Rewrite each of the records below, replacing "chat bubble" with "message bubble" and leaving everything else unchanged. Omit the pictures from your answer.

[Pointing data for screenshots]
————————

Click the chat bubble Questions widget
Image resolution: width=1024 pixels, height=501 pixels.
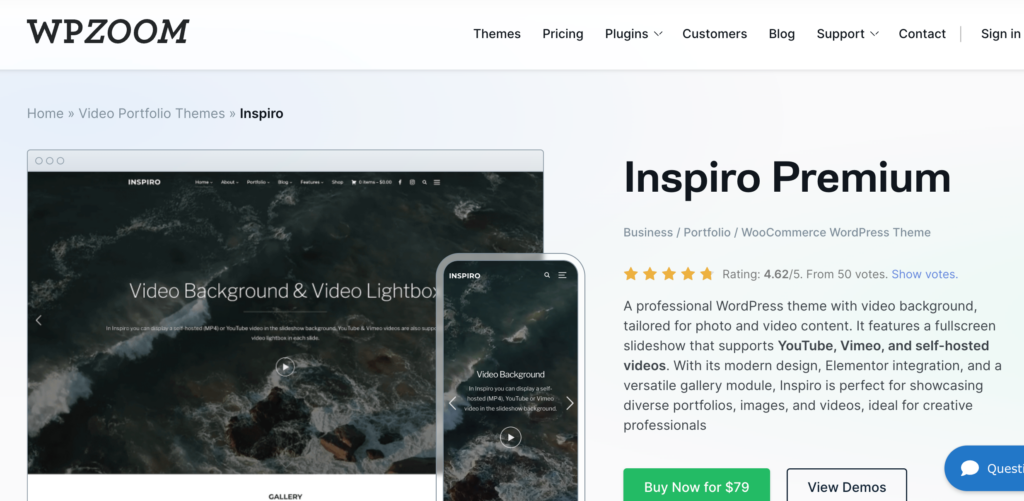[x=986, y=468]
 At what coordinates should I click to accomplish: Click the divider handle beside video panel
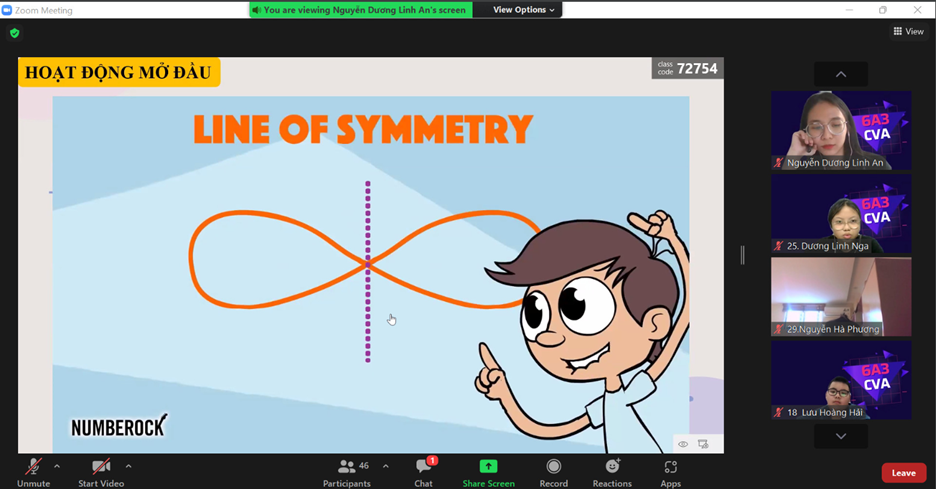tap(742, 255)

————————

ANSWER BELOW —
Click the message bubble Questions widget
Image resolution: width=1024 pixels, height=501 pixels.
[x=986, y=468]
 At what coordinates should I click to accomplish: Click the divider handle beside video panel
tap(742, 255)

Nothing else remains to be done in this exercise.